EnCap Investments
- Company type: Limited partnership
- Industry: Private Equity
- Founded: 1988; 38 years ago
- Headquarters: Houston, Texas, United States
- Products: Investments, private equity funds
- AUM: $18 billion (2021)
- Number of employees: 50 (2021)
- Website: encapinvestments.com

= EnCap Investments =

American private equity firm

EnCap Investments is an American private equity firm, specializing in the energy industry, particularly oil & gas. The firm was established in 1988 and is based in Houston, Texas.

== History ==
In 2012, the company started a $4.3 billion fund to invest in oil and gas. In 2013, EnCap was ranked at #16 Private Equity International's PEI 300 list, with some $11.8 billion under management.
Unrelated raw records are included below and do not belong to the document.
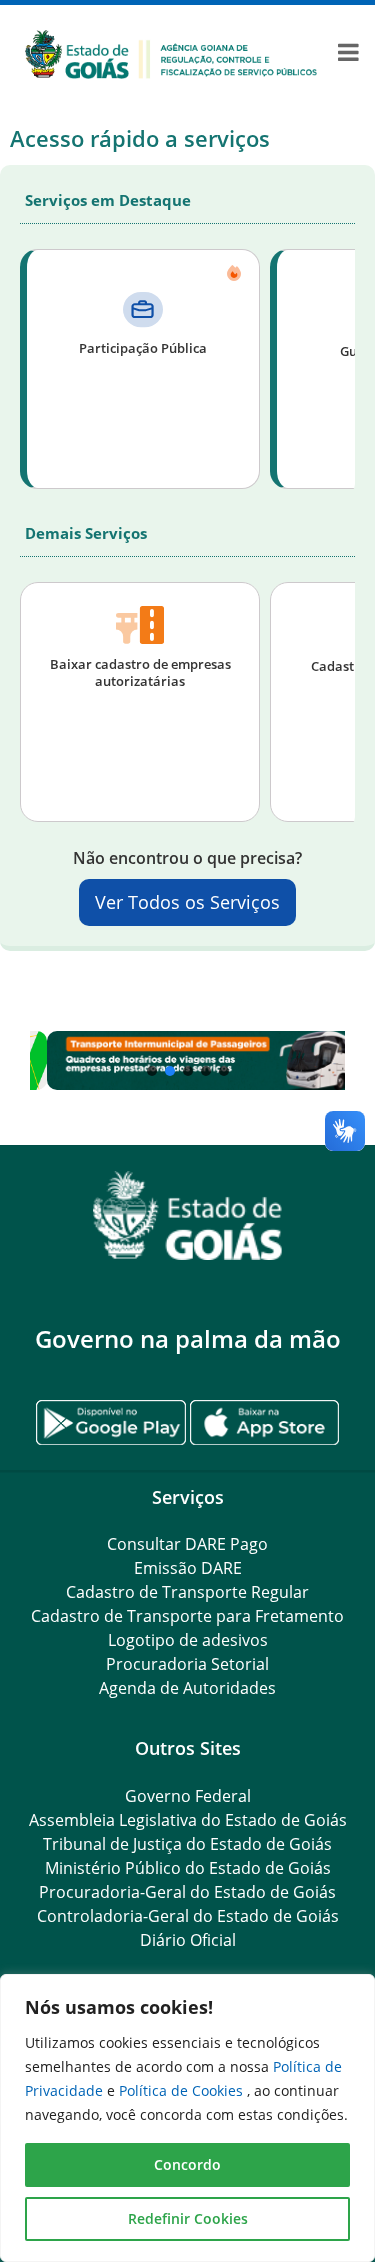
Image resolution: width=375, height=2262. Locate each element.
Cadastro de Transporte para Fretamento (187, 1616)
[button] (187, 1061)
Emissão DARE (188, 1568)
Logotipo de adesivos (188, 1640)
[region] (187, 2118)
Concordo (187, 2164)
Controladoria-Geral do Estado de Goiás (188, 1916)
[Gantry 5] (187, 1215)
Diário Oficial (188, 1940)
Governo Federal (188, 1796)
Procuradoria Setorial (187, 1664)
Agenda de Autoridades (187, 1688)
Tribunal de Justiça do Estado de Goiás (187, 1844)
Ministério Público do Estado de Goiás (188, 1868)
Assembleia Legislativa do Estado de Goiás (188, 1820)
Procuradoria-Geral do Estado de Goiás (187, 1892)
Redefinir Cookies (188, 2218)
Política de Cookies (183, 2090)
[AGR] (171, 53)
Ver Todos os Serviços (187, 902)
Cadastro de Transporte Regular (187, 1592)
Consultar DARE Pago (187, 1544)
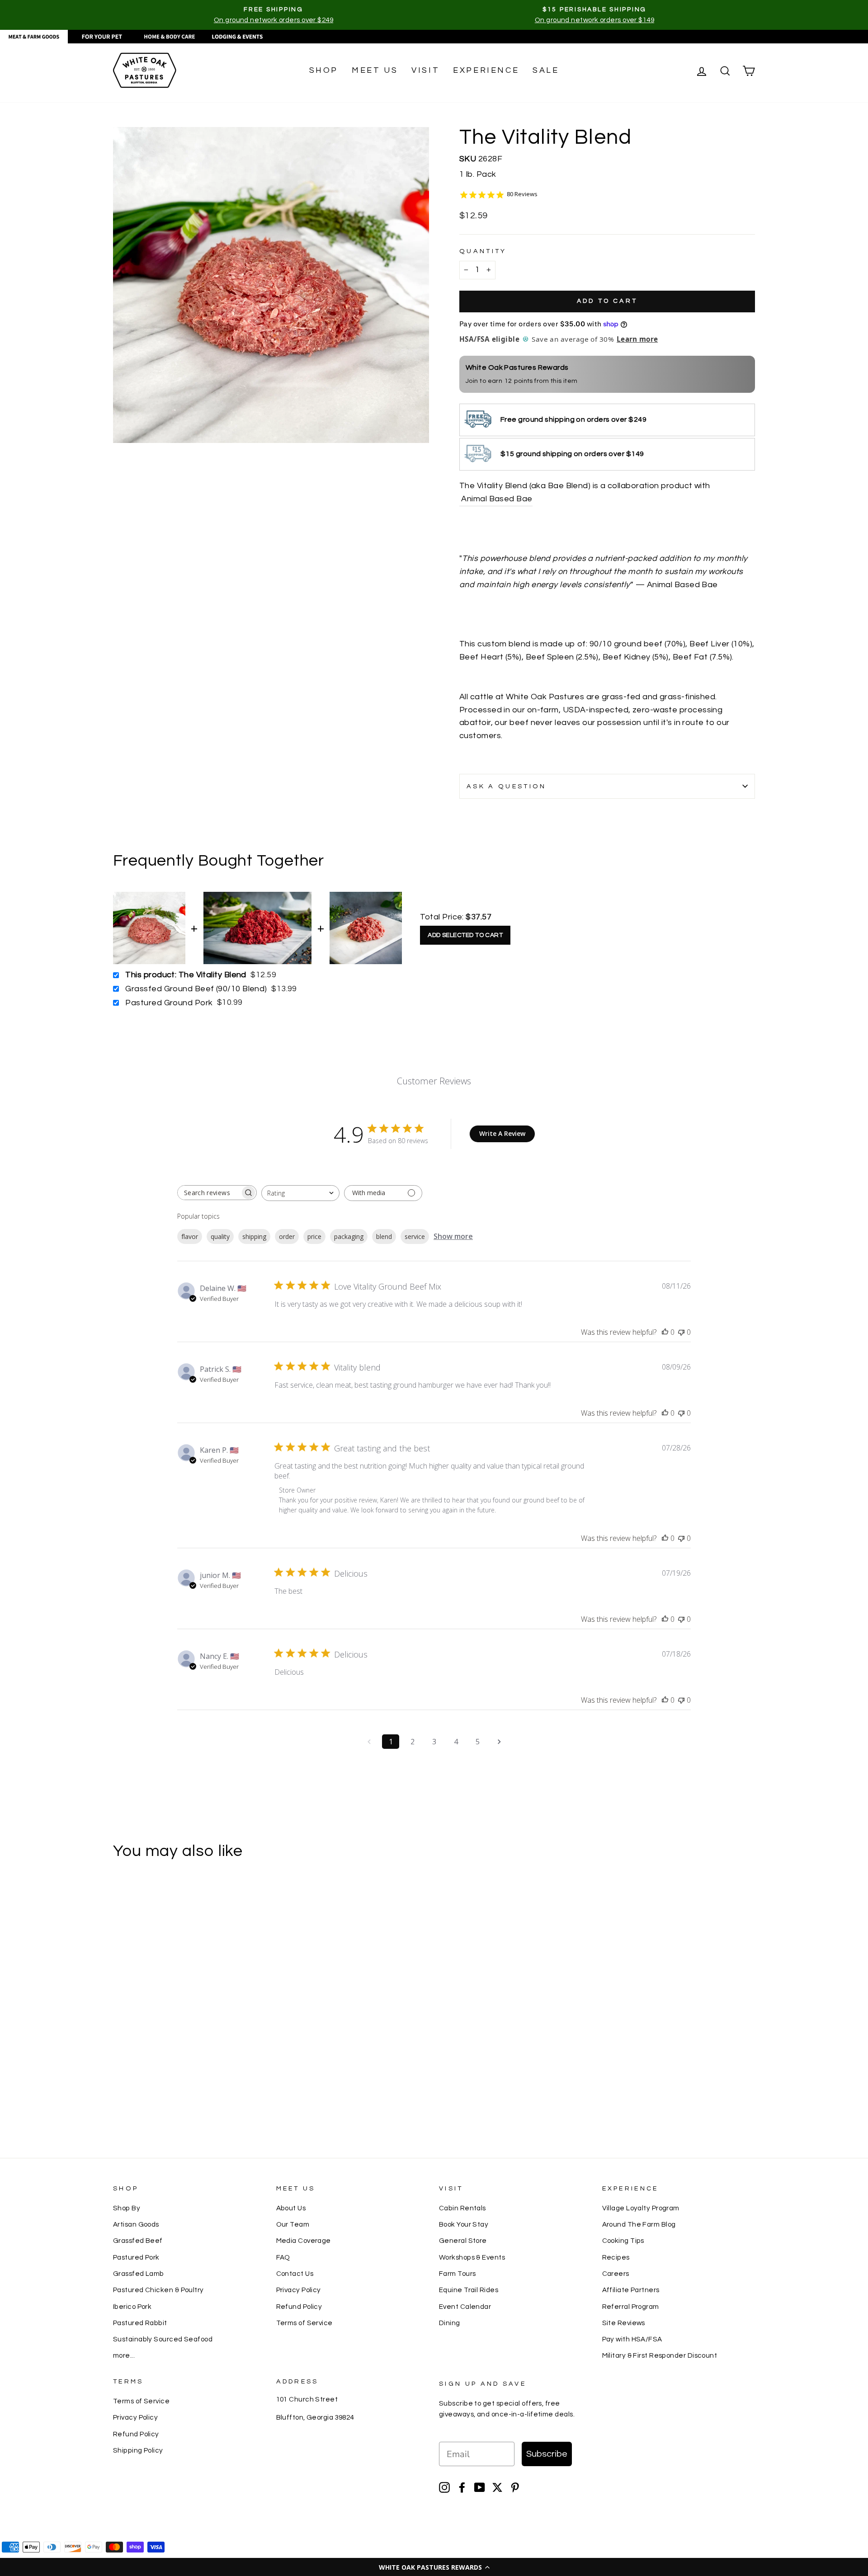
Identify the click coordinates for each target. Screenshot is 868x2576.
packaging (348, 1236)
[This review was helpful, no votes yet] (665, 1332)
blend (384, 1236)
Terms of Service (304, 2322)
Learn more (637, 339)
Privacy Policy (298, 2289)
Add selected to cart (465, 935)
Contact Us (295, 2273)
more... (124, 2355)
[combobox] (300, 1193)
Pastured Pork (136, 2257)
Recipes (616, 2257)
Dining (449, 2322)
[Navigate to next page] (499, 1741)
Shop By (126, 2208)
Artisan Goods (136, 2224)
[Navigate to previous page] (368, 1741)
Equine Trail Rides (468, 2289)
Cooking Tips (623, 2240)
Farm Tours (457, 2273)
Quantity (483, 251)
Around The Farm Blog (639, 2224)
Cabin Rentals (462, 2208)
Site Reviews (623, 2322)
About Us (291, 2208)
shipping (254, 1236)
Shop (323, 70)
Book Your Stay (463, 2224)
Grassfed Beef (138, 2240)
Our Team (293, 2224)
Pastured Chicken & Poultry (158, 2289)
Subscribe (546, 2453)
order (287, 1236)
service (415, 1236)
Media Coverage (303, 2240)
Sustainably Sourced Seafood (162, 2339)
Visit (425, 70)
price (314, 1236)
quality (220, 1236)
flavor (189, 1236)
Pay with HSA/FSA (632, 2339)
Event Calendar (465, 2306)
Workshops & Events (472, 2257)
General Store (463, 2240)
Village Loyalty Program (640, 2208)
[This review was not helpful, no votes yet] (681, 1332)
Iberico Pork (132, 2306)
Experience (486, 70)
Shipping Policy (138, 2450)
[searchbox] (209, 1193)
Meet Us (375, 70)
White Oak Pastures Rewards (517, 367)
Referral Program (630, 2306)
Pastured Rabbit (140, 2322)
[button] (434, 2567)
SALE (546, 70)
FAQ (283, 2257)
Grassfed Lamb (138, 2273)
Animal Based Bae (496, 498)
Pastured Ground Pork (168, 1002)
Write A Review (502, 1133)
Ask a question (506, 786)
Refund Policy (299, 2306)
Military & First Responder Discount (659, 2355)
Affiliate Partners (631, 2289)
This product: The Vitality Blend (185, 974)
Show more (453, 1236)
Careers (615, 2273)
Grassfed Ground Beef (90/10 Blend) (196, 988)
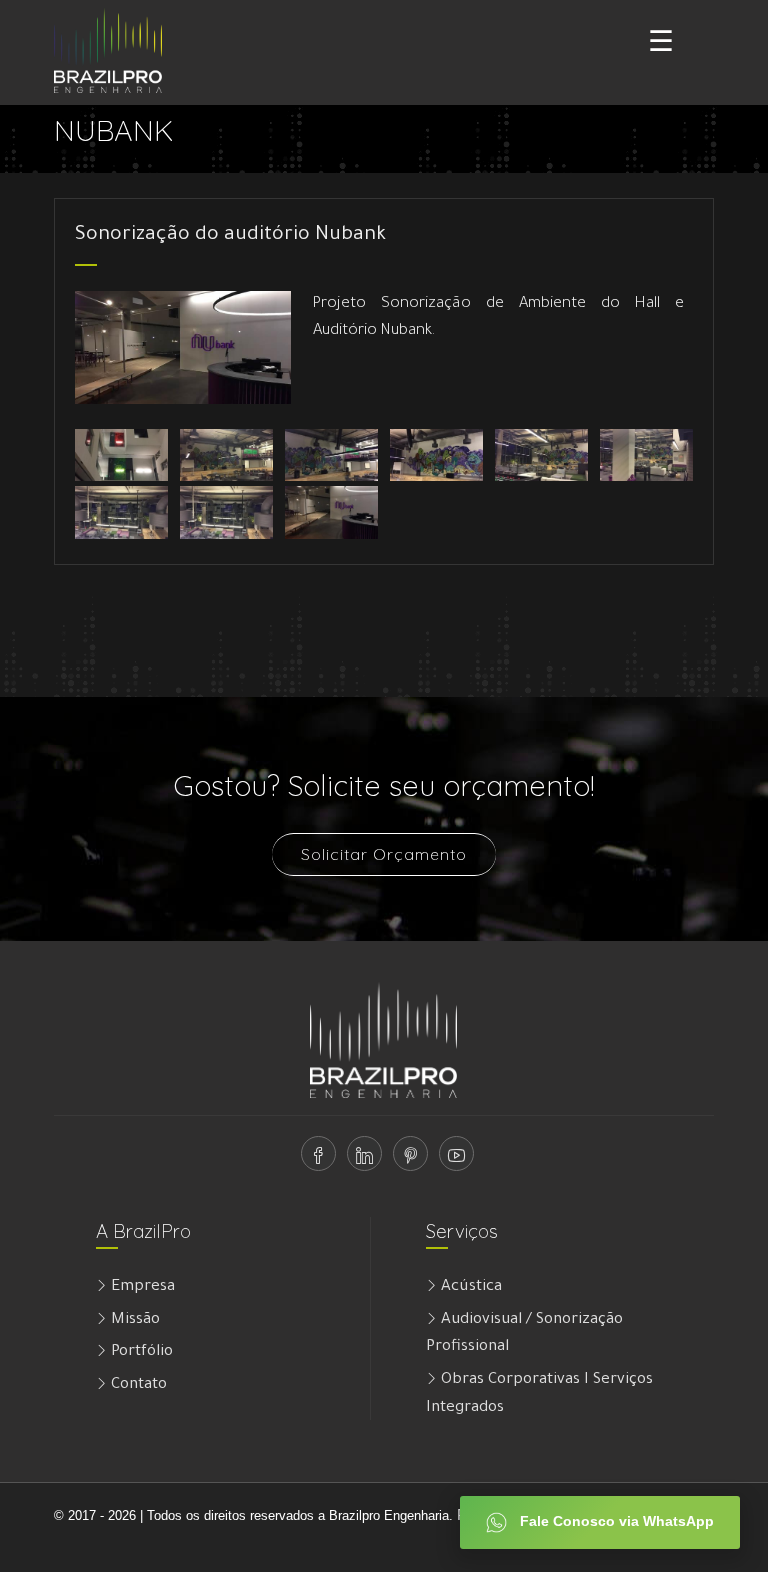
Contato (137, 1385)
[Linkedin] (360, 1160)
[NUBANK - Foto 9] (331, 514)
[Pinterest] (406, 1160)
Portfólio (140, 1352)
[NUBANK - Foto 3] (331, 457)
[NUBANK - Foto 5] (541, 457)
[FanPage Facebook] (314, 1160)
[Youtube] (452, 1160)
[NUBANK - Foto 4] (436, 457)
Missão (133, 1320)
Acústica (469, 1287)
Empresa (141, 1287)
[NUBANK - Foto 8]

By 2022, it was ranked #54 with $12.1 billion capital raised over the past five years.

Since its founding, EnCap Investments has raised 18 private equity funds.

In February 2019, Kimbell Royalty Partners acquired certain oil and gas royalty assets from EnCap Investments for $151.3 million in a 100% equity transaction.

In February, 2021, Grayson Mill Energy, a company backed by EnCap Investments, acquired Equinor's oil and gas assets in the Bakken Formation in North Dakota for a reported $900 million. It was reported that Equinor held approximately 242,000 net acres in North Dakota at the time of the sale.

Later that year, the company raised $1.2 billion as part of its transition to clean energy investments, particularly wind and solar power.